By providing clarity to our frontline workers we are setting them up for success. When your team is successful, so are you, and the client will also be satisfied. By being clear, we are being kind to our team, our clients, and ultimately ourselves.

Accountability

It is important to “trust, but verify.” After you’ve trained a new employee on the company processes, follow up and verify their performance. When you give your crew clear expectations, perform a site check to verify their work. This doesn’t mean we don’t trust them or their ability. By verifying their work, you are supporting them in their success.

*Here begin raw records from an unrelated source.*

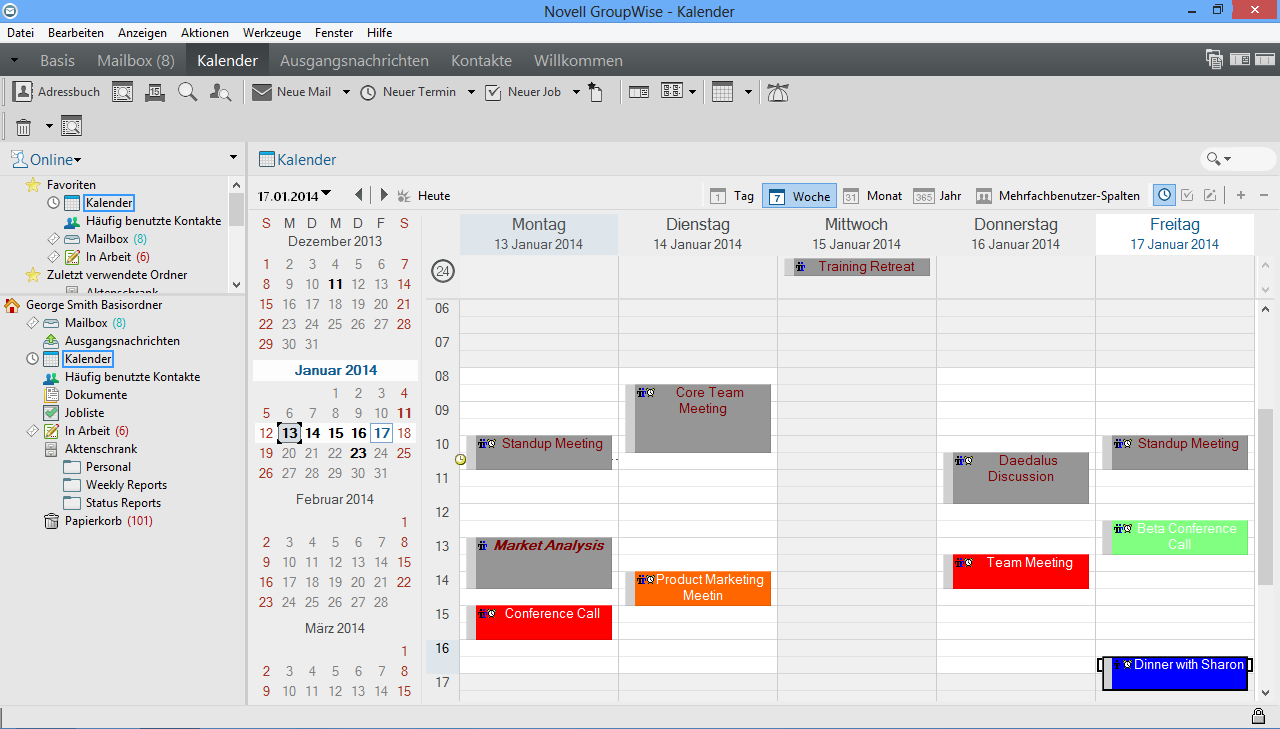The width and height of the screenshot is (1280, 729).
Task: Switch to the Monat calendar view
Action: tap(874, 195)
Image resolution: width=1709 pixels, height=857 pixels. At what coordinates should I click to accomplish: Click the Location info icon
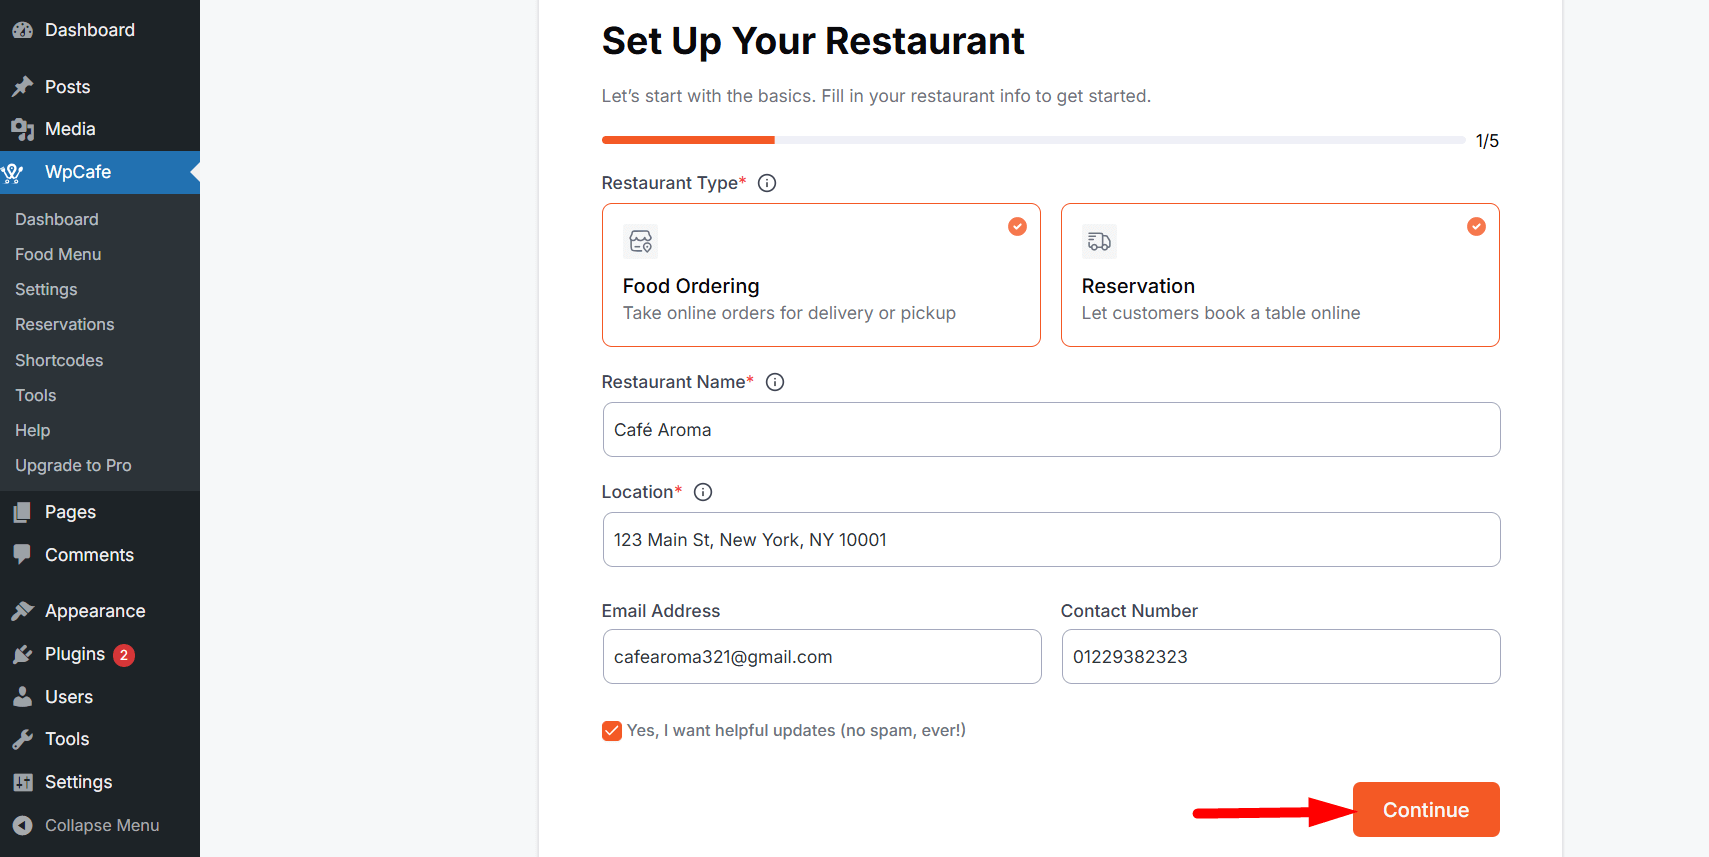click(703, 492)
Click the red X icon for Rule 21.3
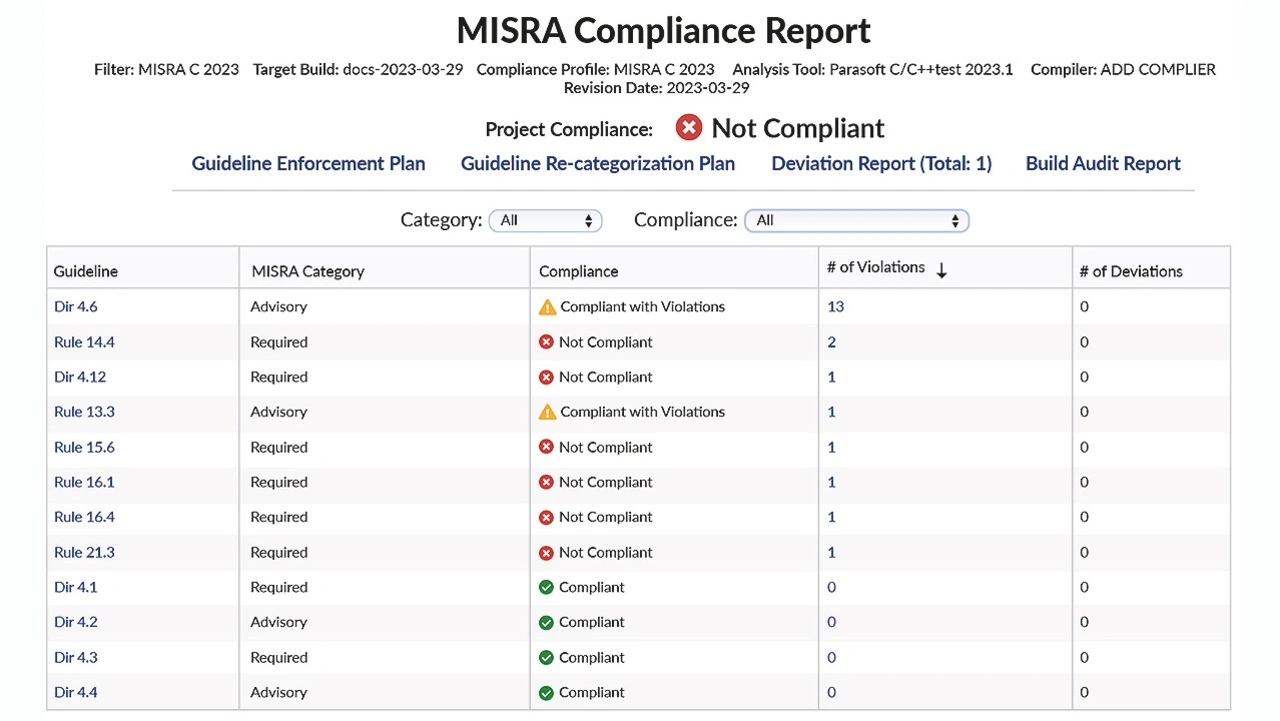Image resolution: width=1280 pixels, height=721 pixels. pos(546,552)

Even the most experienced employees may have an off-day and forget a step, or find themselves trying to be more efficient by cutting corners within a process that has a purpose they are not aware of. When we identify these problems, we must hold them accountable. This means being curious, asking questions, and redirecting them. Holding them accountable is not questioning their intentions.

If we do not retrain them we are enabling them. By enabling them we are letting them fail time and time again. No one likes failing, so don’t risk losing an employee because you wanted to avoid a conversation!

If you are a manager of blue-collar employees struggling to communicate effectively, the first step is identifying which of these areas you can improve on. Are you approaching corrections with curiosity? Are you providing your team with extreme clarity on their responsibilities? Are you holding them accountable for their mistakes?

You may be thinking “Easier said than done!” And you’re right, because some of these conversations can be uncomfortable or difficult. But remember: the ultimate goal is success. Your team needs to feel successful. When you leave one of these three communication steps out, you’re leaving a gap for failure. While you may be stepping out of your comfort zone, you have their best intentions in mind. And over time you’ll even become accustomed to having these once-difficult conversations with ease. As they say, practice makes perfect!